Conventional external power devices adjust voltage Vdd and Vss or voltage Vdd only. FIG. 3a shows a conventional external power device adjusting voltage Vdd. An external power device 2 comprises DC/DC converters 31 and 32 and adjusting devices 33 and 34. The DC/DC converters 31 and 32 respectively provide voltage Vdd and Vss. Both adjusting devices 33 and 34 have two impedance elements R. A value of an impedance element R1 of the adjusting devices 33 is adjustable, and a value of an impedance element R2 thereof is fixed. When the DC/DC converter 31 provides the voltage Vdd to the panel 1, a feedback voltage Vf1 is acquired by dividing the voltage Vdd by the impedance elements R1 and R2. The DC/DC converter 31 determines the value of the voltage Vdd according to the feedback voltage Vf1. When the voltage Vdd requires adjustment due to the process derivation of the transistor T11, the feedback voltage Vf1 is varied by adjusting the value of the impedance elements R1. The DC/DC converters 31 thus adjust the value of the voltage Vdd according to the varied feedback voltage Vf1. Since the DC/DC converter 32 provides the fixed voltage Vss, the values of the impedance elements R3 and R4 are fixed. For a panel only requiring 10V cross-voltage, which is defined by the voltage between Vdd and Vss, the cross-voltage of the entire panel varies between 10V and 12V, resulting in a maximum consumption increment of 20% power for the panel.

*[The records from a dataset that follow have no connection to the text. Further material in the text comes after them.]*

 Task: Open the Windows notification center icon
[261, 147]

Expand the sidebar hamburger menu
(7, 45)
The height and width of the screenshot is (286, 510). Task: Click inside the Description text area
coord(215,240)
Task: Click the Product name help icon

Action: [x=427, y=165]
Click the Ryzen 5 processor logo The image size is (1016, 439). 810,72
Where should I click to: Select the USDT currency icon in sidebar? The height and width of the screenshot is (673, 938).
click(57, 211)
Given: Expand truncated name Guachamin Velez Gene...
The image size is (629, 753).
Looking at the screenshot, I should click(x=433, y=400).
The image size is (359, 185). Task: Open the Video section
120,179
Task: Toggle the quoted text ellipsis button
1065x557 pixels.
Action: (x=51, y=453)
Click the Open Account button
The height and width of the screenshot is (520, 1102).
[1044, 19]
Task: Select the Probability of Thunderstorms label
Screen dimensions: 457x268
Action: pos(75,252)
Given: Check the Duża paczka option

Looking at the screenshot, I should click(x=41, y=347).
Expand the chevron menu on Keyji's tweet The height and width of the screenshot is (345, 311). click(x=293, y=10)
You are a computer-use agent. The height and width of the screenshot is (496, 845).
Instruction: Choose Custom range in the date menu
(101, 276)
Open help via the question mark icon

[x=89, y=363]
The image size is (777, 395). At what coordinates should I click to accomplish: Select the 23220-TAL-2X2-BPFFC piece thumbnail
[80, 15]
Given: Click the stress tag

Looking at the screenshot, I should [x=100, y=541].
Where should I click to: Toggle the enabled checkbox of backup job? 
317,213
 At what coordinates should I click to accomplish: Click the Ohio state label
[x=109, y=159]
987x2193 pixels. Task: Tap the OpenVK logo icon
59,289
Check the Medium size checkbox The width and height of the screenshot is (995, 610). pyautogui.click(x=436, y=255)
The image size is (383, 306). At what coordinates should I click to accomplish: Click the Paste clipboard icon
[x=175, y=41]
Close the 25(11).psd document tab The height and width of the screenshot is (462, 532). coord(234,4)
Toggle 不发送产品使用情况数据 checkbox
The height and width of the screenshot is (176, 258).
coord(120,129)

FIG. 3b shows a conventional external power device adjusting both voltage Vdd and Vss. An external power device 3 comprises DC/DC converters 35 and 36 and adjusting devices 37 and 38. The DC/DC converters 35 and 36 respectively provide voltage Vdd and Vss. Both adjusting devices 37 and 38 have two impedance elements R. A value of an impedance element R5 of the adjusting devices 37 is adjustable, and a value of an impedance element R6 thereof is fixed. When the voltage Vdd needs to be adjusted due to process derivation of the transistor T11, the feedback voltage Vf1 is varied by adjusting the value of the impedance elements R5, and the DC/DC converters 35 thus adjusts the value of the voltage Vdd according to the varied feedback voltage Vf1. After the voltage Vdd is adjusted, the voltage Vss is adjusted to avoid the excess power consumption, so that the cross-voltage between Vdd and Vss is maintained at 10V. In the external power device 3, a value of an impedance element R7 of the adjusting devices 38 is adjustable, and a value of an impedance element R8 thereof is fixed. The DC/DC converter 36 and adjusting devices 38 perform the same operation respectively as the DC/DC converter 35 and adjusting devices 37. When the voltage Vss needs to be adjusted due to the process derivation, the feedback voltage Vf2 is varied by adjusting the value of the impedance elements R7, and the DC/DC converters 36 thus adjusts the value of the voltage Vss according to the varied feedback voltage Vf2. According to the external power device of FIG. 3b, when process derivation of the transistor T11 occurs, not only the voltage Vdd but also the voltage Vss is adjusted, resulting in an increased number of manufacturing processes for OLED devices.